Retype, without changes, every line from the line that contains "This screenshot has width=302, height=367." through the final line of the records. Exclude pictures.

*** Begin section ***

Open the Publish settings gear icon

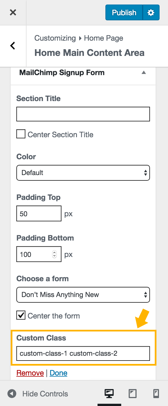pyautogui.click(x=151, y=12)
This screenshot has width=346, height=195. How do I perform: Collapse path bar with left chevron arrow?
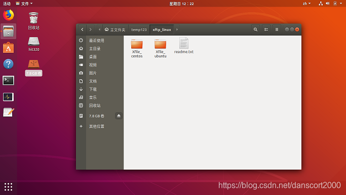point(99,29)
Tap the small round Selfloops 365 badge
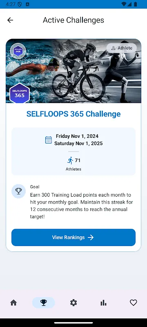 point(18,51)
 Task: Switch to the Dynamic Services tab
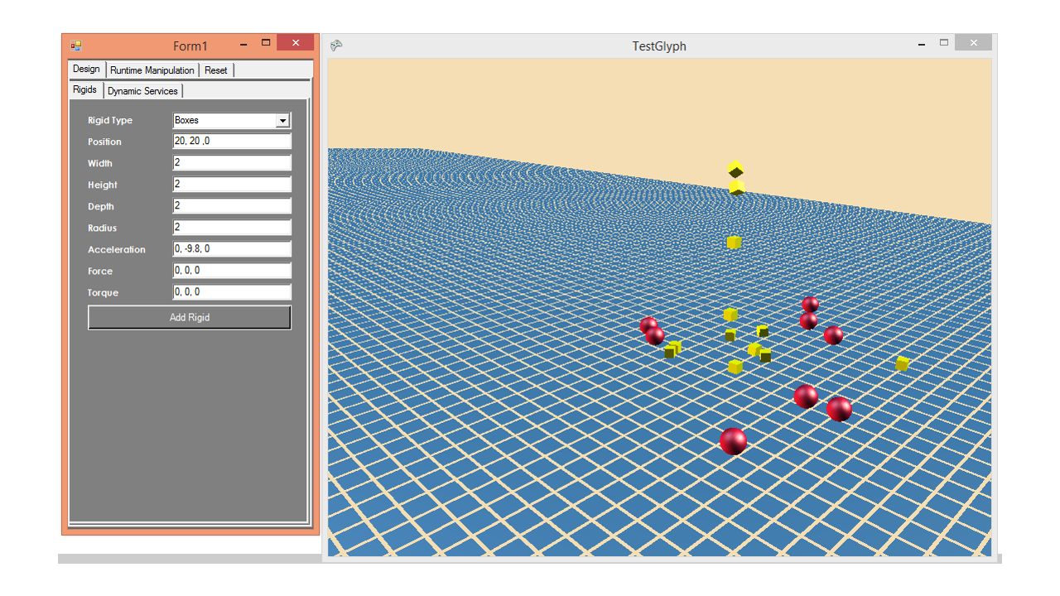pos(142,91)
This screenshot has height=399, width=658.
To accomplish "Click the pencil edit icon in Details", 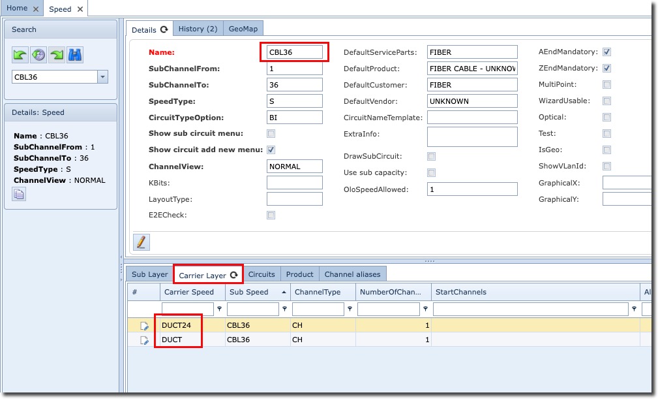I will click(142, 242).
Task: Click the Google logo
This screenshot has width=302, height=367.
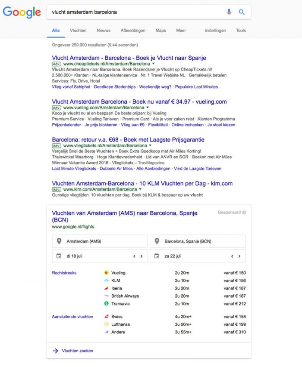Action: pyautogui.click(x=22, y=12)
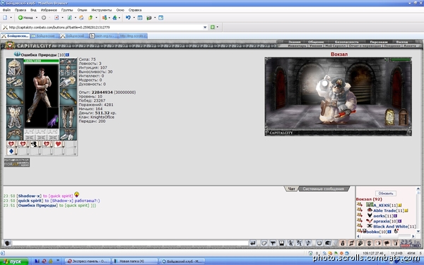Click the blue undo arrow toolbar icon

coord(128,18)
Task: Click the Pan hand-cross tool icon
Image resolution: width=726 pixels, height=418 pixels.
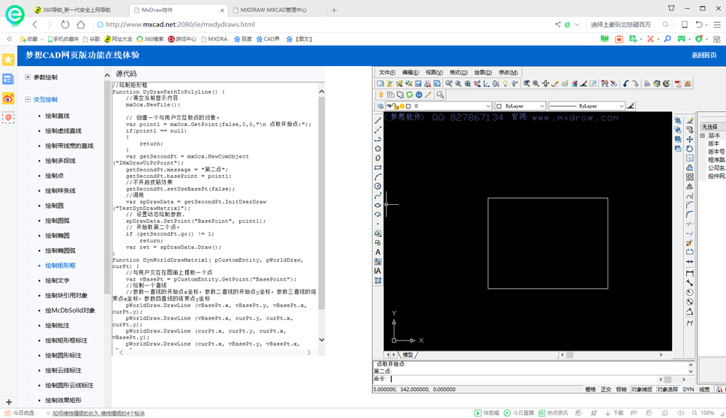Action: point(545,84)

*** End section ***

* [RESPONSE TO THIS TASK]:
This screenshot has width=302, height=367.
Action: pyautogui.click(x=22, y=12)
Click the blue undo arrow toolbar icon

coord(128,18)
Task: Click the Pan hand-cross tool icon
Image resolution: width=726 pixels, height=418 pixels.
Action: point(545,84)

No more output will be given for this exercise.